By engaging with artists, connecting with communities and forming collaborations, we celebrate the artistic achievements of people with experience of mental health problems. We challenge stigma and encourage participation in the arts to promote good mental health for all.
This year's festival runs from Monday 20 October to Sunday 9 November in one of its most ambitious and far-reaching programmes yet.
Comfort and Disturb
The theme for this year's festival is Comfort and Disturb.
'Art should comfort the disturbed and disturb the comfortable.'
The theme reflects the festival's commitment to confronting stigma and prejudice around mental health while providing a platform for people who have faced sometimes profound mental health challenges to tell their own stories in their own way.
This year, this includes:
- Glasgow-based Arab artist Huss, whose SMHAF commissioned short film, Until We Return, tells his story of being outed and forced into exile from Egypt.
- Australian performer Leah Shelton, whose grandmother was institutionalised in the 1960s, a story she vividly tells in her Mental Health Foundation Fringe Award-winning show Batshit!.
- Irish visual artist Myrid Carten, who turns the camera on the complex and often painful dynamics of her relationship with her alcoholic mother in her debut feature film, A Want In Her.
- Norwegian film director Ane-Martha Tamnes Hansgård, whose battle to separate her identity from her psychiatric symptoms is told in the film DIAGNONSENSE which has its UK premiere as part of the festival.
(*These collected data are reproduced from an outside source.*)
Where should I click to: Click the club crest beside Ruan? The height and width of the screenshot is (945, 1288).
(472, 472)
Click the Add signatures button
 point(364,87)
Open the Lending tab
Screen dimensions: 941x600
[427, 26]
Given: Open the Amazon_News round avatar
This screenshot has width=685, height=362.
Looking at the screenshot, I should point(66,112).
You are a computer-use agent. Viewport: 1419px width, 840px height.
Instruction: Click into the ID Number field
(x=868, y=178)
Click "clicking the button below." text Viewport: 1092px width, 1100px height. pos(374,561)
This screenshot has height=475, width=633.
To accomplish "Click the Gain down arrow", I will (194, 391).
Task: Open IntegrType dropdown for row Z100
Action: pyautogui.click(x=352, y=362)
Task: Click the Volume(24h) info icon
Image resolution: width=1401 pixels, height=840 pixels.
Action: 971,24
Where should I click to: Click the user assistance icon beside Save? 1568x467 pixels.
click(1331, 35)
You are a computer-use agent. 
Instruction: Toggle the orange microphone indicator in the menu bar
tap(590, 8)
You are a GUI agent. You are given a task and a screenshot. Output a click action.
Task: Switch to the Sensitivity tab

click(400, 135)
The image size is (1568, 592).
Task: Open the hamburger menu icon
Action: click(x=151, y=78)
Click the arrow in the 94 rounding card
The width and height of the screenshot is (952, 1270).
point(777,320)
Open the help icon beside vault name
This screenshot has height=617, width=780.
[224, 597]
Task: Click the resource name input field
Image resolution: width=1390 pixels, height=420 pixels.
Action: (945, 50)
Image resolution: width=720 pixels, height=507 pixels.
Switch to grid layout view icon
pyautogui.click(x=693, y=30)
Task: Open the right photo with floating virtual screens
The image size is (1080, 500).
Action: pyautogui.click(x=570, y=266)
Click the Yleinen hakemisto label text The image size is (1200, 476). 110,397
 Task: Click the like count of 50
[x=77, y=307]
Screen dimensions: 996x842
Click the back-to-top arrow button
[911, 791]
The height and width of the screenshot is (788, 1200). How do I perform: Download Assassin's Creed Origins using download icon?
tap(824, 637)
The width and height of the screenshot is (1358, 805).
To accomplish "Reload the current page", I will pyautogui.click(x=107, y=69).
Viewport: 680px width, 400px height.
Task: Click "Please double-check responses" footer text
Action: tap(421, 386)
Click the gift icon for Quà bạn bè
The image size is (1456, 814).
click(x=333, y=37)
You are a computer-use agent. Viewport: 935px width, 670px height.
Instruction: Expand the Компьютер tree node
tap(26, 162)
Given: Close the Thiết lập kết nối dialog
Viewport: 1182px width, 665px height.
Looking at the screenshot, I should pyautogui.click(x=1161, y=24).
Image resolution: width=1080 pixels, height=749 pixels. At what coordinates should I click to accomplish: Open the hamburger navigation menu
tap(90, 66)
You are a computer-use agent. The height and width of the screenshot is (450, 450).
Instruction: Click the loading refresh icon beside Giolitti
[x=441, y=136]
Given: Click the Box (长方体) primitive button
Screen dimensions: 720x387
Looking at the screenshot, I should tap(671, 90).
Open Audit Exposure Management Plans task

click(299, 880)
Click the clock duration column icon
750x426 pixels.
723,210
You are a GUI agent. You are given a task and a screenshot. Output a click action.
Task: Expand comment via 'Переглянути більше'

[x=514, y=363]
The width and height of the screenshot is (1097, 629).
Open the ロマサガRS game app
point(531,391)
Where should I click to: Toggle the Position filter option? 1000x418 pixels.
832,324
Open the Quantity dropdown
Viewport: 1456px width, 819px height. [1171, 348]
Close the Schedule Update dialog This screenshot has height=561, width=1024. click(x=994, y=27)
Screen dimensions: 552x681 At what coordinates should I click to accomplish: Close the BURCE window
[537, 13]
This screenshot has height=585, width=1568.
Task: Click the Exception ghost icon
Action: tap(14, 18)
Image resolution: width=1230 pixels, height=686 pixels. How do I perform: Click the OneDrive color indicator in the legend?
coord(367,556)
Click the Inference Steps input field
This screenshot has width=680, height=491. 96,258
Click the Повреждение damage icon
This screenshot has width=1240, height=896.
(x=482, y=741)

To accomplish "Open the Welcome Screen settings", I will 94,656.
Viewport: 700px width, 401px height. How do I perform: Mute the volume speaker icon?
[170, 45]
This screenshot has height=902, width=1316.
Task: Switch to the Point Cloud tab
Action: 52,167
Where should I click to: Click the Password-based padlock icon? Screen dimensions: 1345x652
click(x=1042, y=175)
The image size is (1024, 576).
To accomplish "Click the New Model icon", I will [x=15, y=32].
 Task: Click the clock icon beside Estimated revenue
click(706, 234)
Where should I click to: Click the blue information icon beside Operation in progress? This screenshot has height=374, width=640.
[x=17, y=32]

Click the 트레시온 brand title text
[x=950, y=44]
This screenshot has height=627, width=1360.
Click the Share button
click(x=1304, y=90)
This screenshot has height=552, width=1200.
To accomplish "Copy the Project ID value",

- Other highlights include Out Of Sight Out Of Mind an annual exhibition at Summerhall in Edinburgh that showcases – and is planned by – people with experience of mental health issues. This year’s show is the biggest yet, with 400 artists represented.
- Are You Sitting Comfortably is a one-day showcase of powerful new theatre works in progress by Emma Lynne Harley, Ese Ighorae, Milly Sweeney and Skye Loneragan. The show touches on issues from institutional racism to coercive control, followed by an evening of candid mental health-themed conversation and music with songwriters Emma Pollock, Jo Mango and Amy Duncan, in partnership with broadcaster Nicola Meighan’s A Kick Up The Arts podcast.
The festival also sees the return of our International Film Awards and SMHAF x WayWORD, a live literary showcase hosted by Jo Gilbert.
The Scottish Mental Health Arts Festival runs from Monday 20 October to Sunday 9 November across Scotland.